- Opening Delimiter -

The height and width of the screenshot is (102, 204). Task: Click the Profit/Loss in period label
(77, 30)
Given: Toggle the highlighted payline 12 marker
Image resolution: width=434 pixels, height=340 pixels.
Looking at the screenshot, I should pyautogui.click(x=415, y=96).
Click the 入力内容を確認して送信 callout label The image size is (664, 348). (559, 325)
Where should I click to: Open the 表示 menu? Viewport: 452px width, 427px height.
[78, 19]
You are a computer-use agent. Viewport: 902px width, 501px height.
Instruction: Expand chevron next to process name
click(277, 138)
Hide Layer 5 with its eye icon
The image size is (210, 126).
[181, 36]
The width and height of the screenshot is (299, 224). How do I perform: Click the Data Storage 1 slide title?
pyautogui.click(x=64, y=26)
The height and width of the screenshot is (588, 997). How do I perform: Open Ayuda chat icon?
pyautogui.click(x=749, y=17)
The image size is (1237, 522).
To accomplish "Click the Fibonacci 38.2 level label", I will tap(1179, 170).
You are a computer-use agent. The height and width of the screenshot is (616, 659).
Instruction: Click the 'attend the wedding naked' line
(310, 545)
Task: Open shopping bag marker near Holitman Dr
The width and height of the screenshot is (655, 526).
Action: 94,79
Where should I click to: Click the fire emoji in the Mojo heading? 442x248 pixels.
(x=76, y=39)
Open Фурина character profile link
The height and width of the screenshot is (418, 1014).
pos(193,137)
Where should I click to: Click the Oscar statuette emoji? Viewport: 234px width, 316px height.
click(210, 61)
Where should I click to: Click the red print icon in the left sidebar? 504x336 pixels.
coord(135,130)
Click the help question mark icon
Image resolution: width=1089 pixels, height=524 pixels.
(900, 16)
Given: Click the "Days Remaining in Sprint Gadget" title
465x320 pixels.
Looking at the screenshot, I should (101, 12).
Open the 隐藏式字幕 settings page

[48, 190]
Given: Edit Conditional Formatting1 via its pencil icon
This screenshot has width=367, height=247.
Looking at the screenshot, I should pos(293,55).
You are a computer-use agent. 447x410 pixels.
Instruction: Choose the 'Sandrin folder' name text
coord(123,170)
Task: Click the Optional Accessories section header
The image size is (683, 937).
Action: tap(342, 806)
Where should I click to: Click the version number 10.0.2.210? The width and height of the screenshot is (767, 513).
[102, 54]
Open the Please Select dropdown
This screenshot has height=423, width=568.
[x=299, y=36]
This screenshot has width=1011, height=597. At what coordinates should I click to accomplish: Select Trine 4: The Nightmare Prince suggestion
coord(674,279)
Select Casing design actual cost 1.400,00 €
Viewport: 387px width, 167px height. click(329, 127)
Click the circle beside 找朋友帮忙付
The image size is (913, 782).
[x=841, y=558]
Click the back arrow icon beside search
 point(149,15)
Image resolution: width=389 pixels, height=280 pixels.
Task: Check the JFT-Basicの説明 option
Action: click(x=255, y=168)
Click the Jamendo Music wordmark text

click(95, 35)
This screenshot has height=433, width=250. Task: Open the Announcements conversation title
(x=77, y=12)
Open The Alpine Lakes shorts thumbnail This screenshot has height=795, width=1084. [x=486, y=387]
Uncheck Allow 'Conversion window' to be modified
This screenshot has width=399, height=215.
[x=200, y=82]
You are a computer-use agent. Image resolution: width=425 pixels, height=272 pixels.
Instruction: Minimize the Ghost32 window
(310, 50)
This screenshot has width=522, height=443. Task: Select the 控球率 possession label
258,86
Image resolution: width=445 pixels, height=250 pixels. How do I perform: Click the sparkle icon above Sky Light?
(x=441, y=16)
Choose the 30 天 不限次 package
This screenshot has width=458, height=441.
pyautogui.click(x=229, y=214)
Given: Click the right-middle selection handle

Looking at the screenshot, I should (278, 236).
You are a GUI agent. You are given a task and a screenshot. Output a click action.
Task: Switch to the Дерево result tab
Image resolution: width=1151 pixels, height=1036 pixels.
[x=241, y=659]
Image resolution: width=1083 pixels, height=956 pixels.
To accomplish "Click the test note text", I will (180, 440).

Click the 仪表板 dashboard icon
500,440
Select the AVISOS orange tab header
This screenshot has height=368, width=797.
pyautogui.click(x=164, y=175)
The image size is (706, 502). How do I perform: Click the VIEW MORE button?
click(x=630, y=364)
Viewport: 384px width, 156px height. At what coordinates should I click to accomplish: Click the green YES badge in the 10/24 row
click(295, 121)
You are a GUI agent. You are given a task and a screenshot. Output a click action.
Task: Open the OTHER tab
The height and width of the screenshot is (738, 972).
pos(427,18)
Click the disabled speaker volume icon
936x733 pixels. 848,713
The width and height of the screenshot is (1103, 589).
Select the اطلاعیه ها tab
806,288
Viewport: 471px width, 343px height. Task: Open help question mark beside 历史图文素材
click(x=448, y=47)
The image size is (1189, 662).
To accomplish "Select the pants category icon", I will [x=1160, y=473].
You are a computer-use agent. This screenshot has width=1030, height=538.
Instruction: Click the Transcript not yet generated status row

- Closing Delimiter -

> Action item: Some lines of the data may hold the word "marker". Say how many do, with nothing else.

> Solution to this problem: 2